Acompañado por la cantante Lady Gaga, que pidió el voto para el hombre que fue vicepresidente con Barack Obama, Biden prometió trabajar para un futuro capaz de superar la atroz brecha entre rojos y azules, habló de cicatrizar las llagas sectarias y juró que pondría coto desde el primer día a un coronavirus que sigue desatado. Que sea capaz de lograrlo está por ver, pero que el virus respiratorio avanza imparable es algo que nadie puede discutir. El primer martes después del primer lunes de noviembre recibió a millones de votantes mientras las radios y televisiones recuerdan que son ya 9.380.000 los positivos detectados, 93.300 el último día, y 231.000 fallecidos, 539 el 2 de noviembre. Para dentro de un par de semanas las predicciones apuntan a la posibilidad de cerca de 2.000 muertos diarios.

Una de las obsesiones de Biden durante sus mítines de Pensilvania fue la de asegurar que entre sus planes no está la prohibición del fracking, la salvación de la economía local estos últimos años, por más que dentro de los demócratas abundan las voces, especialmente las situadas más a la izquierda, que llevan tiempo hablando de ponerle coto. A continuación afirmar que su rival «piensa que Wall Street construyó Estados Unidos. Wall Street no construyó Estados Unidos. La clase media construyó Estados Unidos y los sindicatos construyeron la clase media». Un mensaje que también había repetido en Ohio, mientras Trump, de

Carolina del Norte a Pensilvania, de Michigan a Wisconsin, vaticina malos tiempos para los trabajadores estadounidenses si su oponente, al que volvió a tachar de inútil, viejo y vendido, alcanzaba el Despacho Oval. La gran preocupación republicana ha sido que sus votantes no caigan en la desesperanza proyectada por los sondeos y salgan masivamente; los demócratas, por su lado, trataban de compensar el previsible crecimiento del voto republicano el día de las elecciones animando a los votantes negros e hispanos, que se han mostrado más renuentes en su apoyo a Joe Biden que lo que hicieron en 2016 y, por supuesto, 2012 y 2008 con, respectivamente, Hillary Clinton y Obama.

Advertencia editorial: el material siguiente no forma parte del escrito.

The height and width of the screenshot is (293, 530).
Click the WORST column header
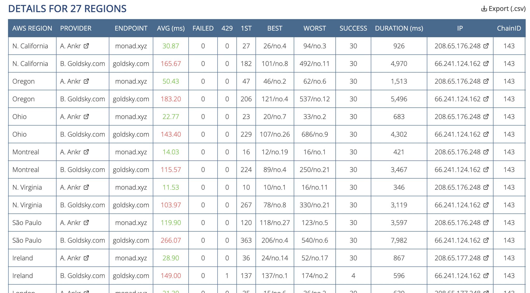tap(314, 28)
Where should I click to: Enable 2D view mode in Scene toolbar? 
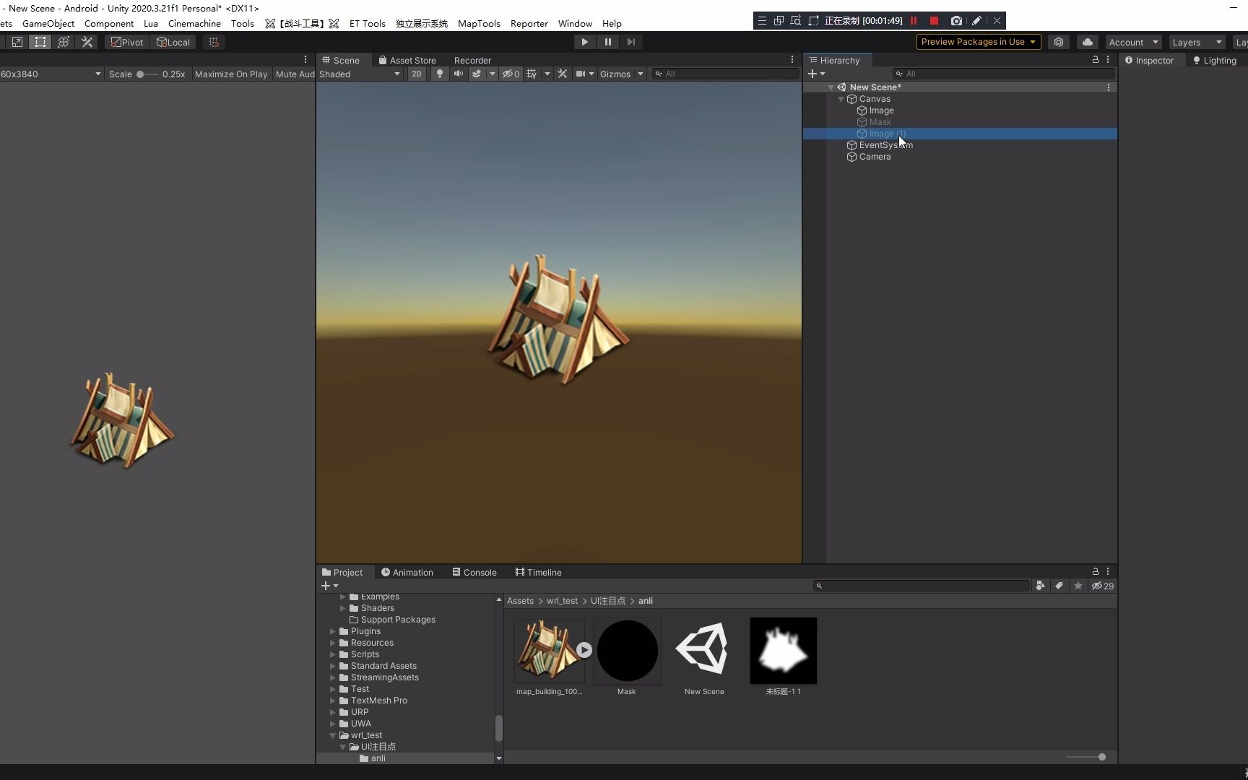[417, 74]
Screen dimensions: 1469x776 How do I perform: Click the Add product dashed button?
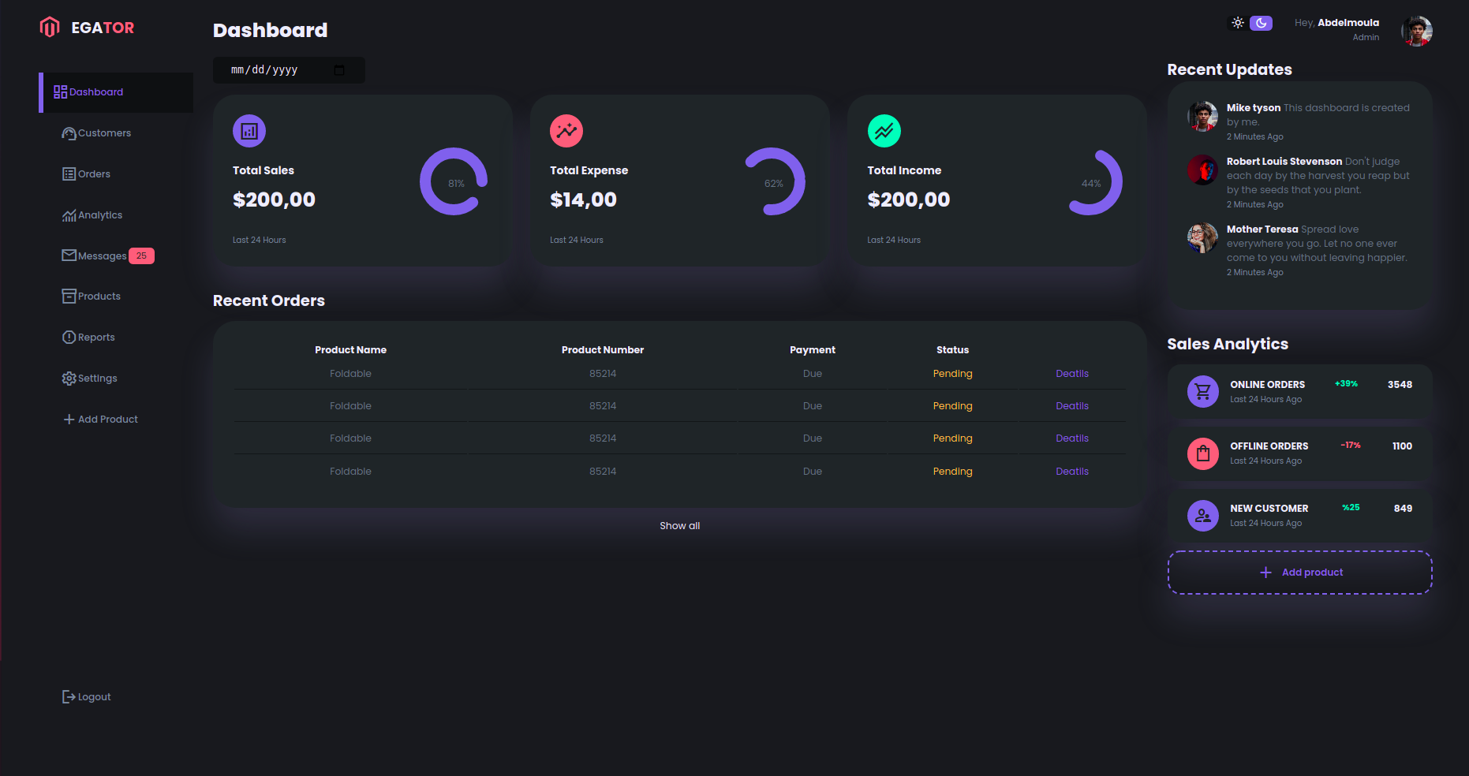[x=1299, y=572]
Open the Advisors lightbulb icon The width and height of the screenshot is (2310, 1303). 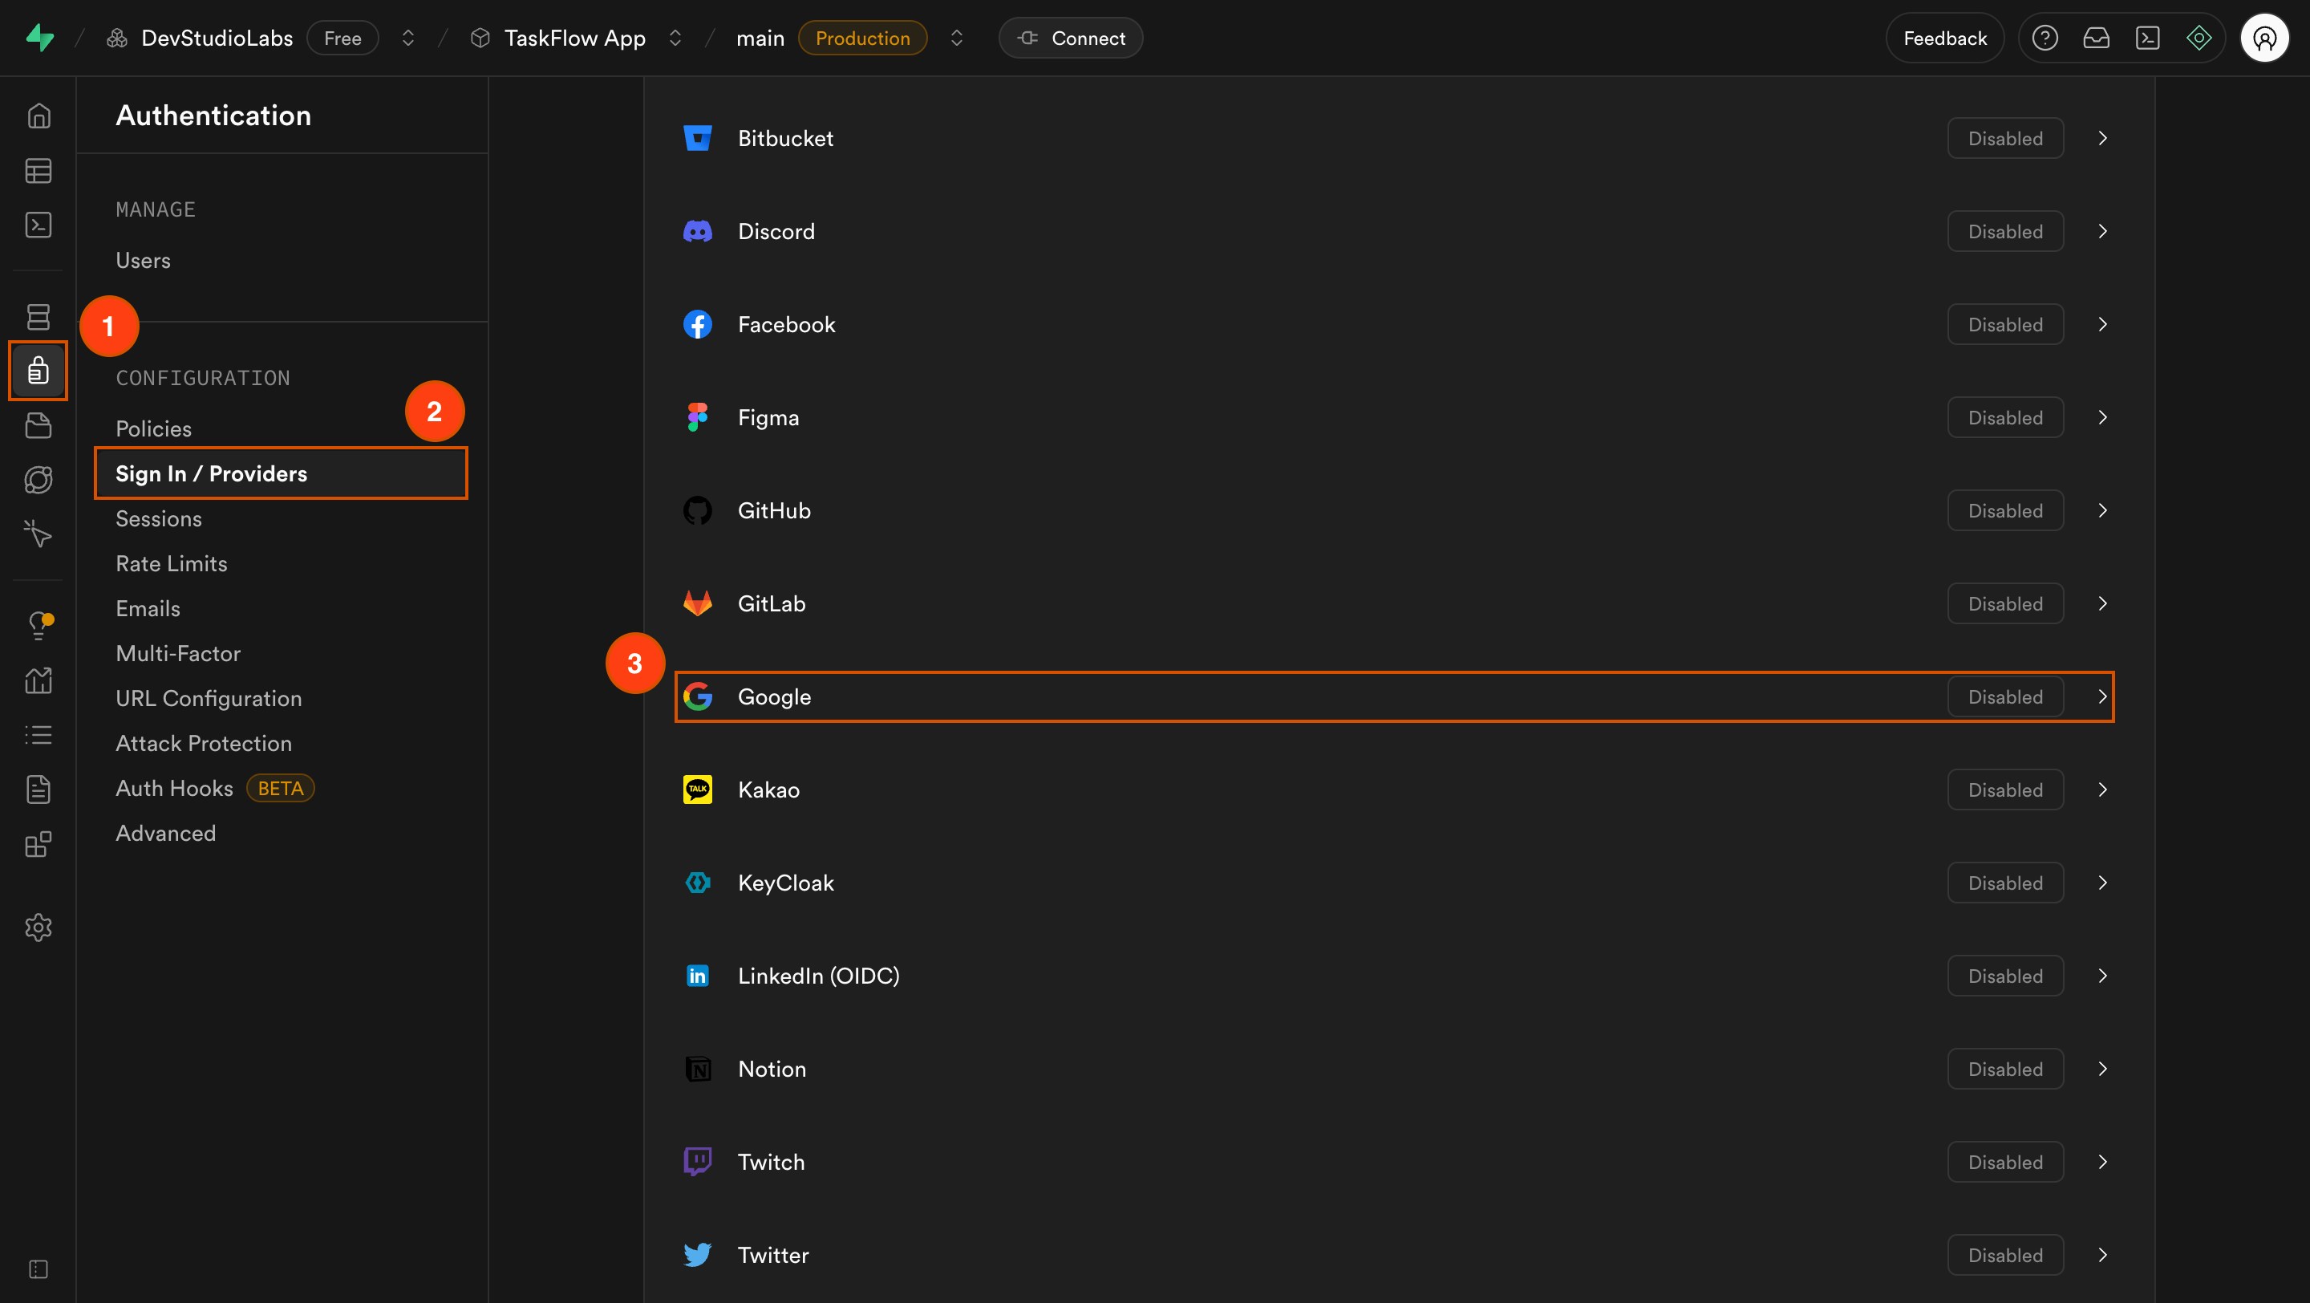click(x=39, y=625)

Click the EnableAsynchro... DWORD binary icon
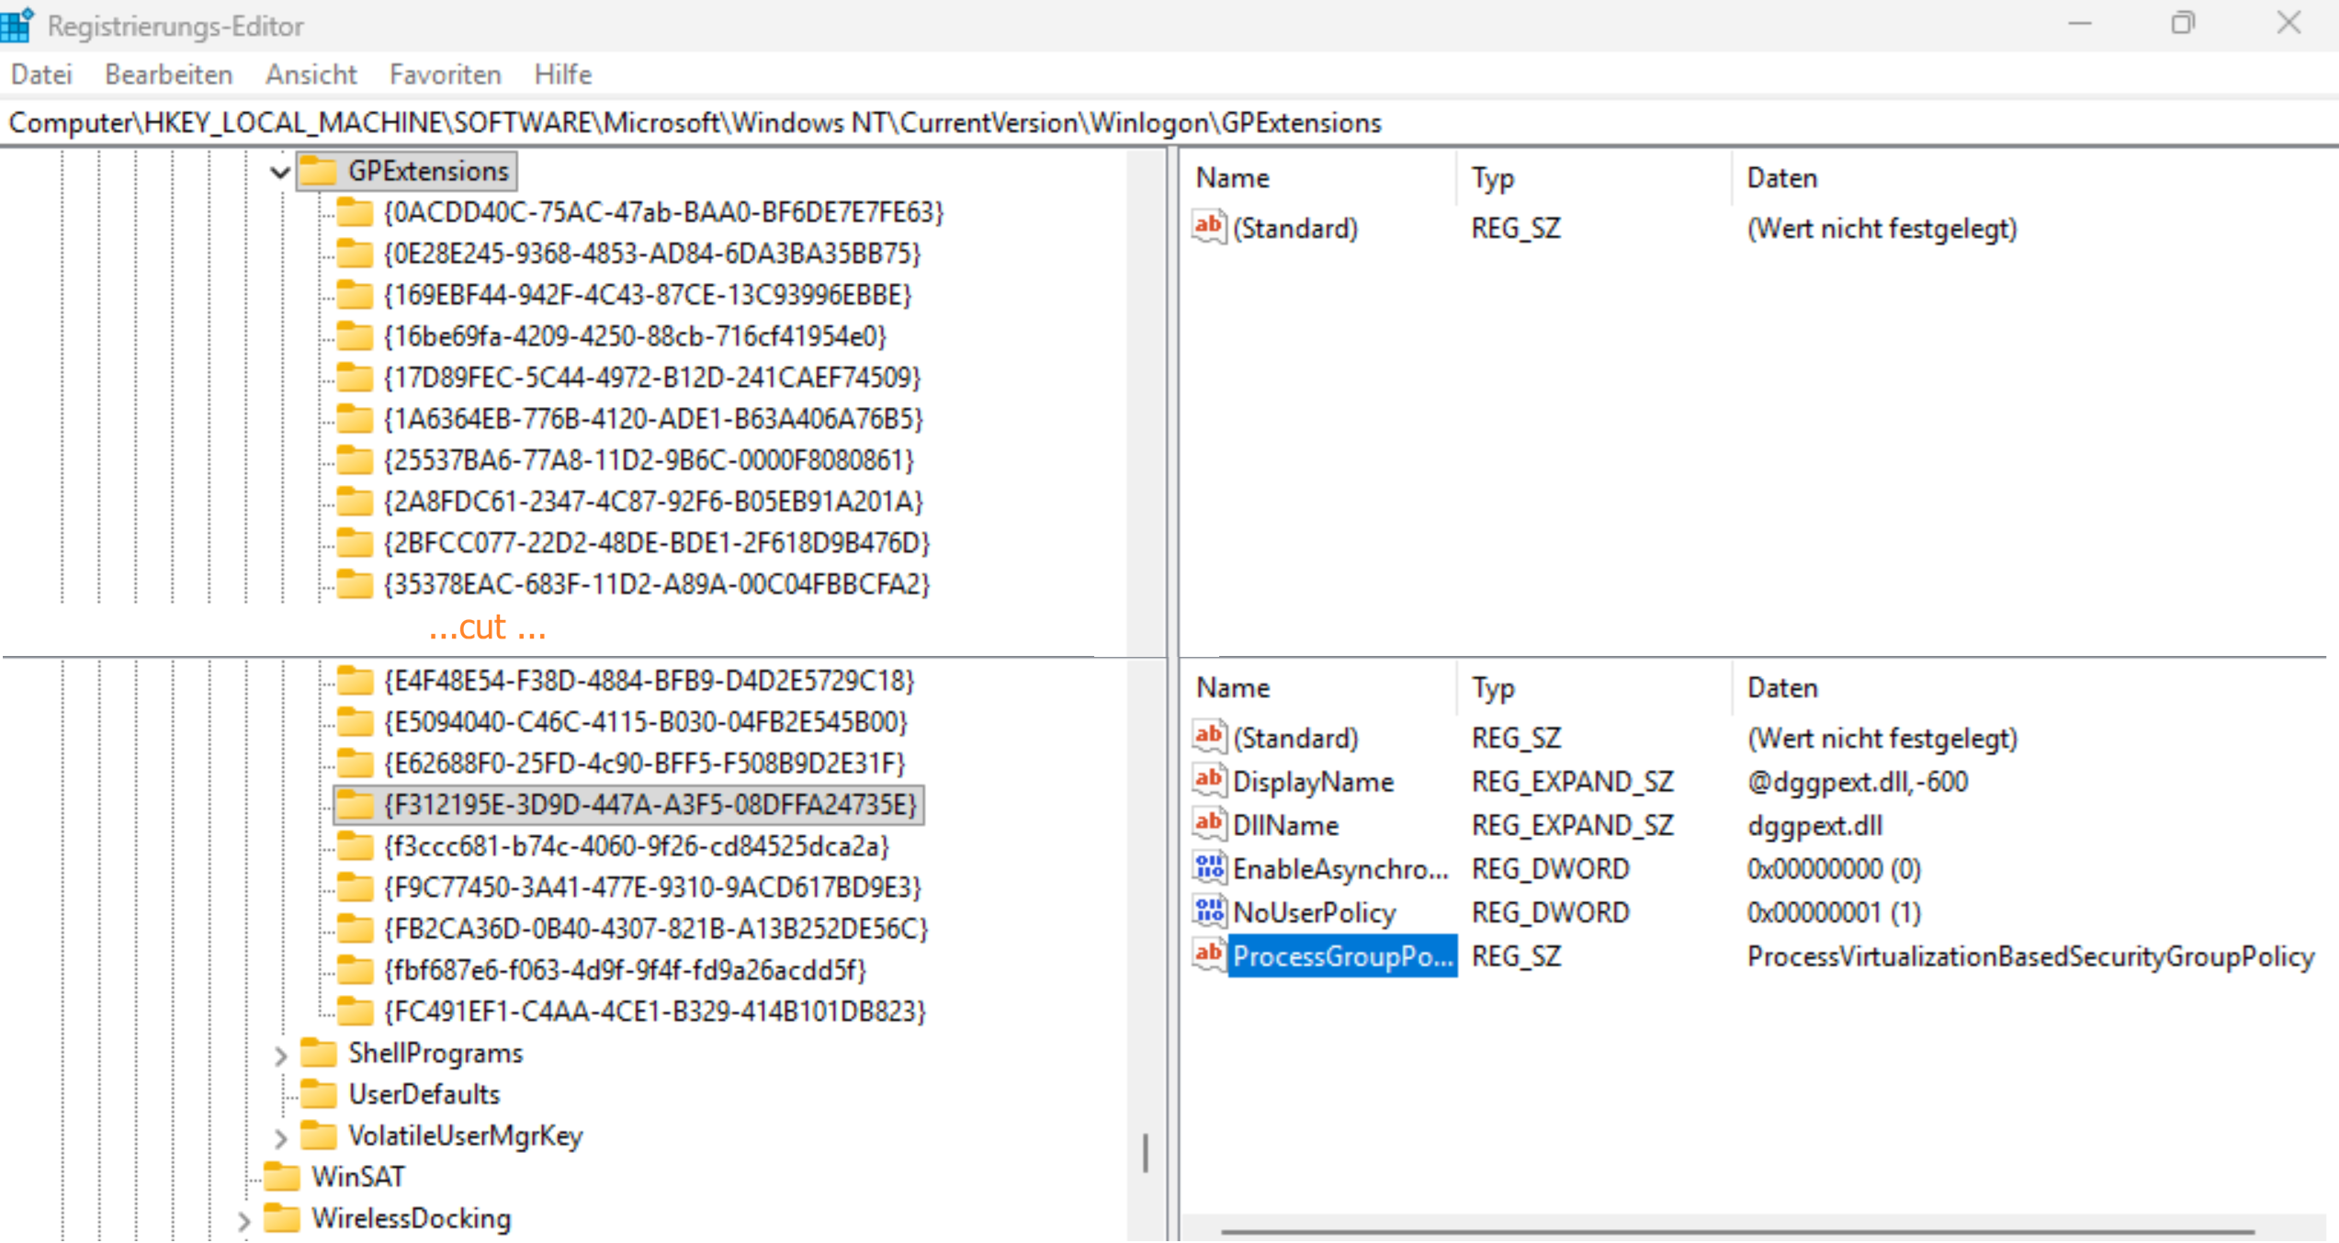[1208, 867]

Estados Unidos, América como acostumbran a decir, votaba hoy con colas infinitas delante de los colegios electorales, con muchos comercios tapiados por el miedo a posibles disturbios y sometida al rompecabezas de los distintos usos horarios, que provocan que en unos estados las votaciones sigan mientras que en otros arranca el desfile de ganadores y perdedores.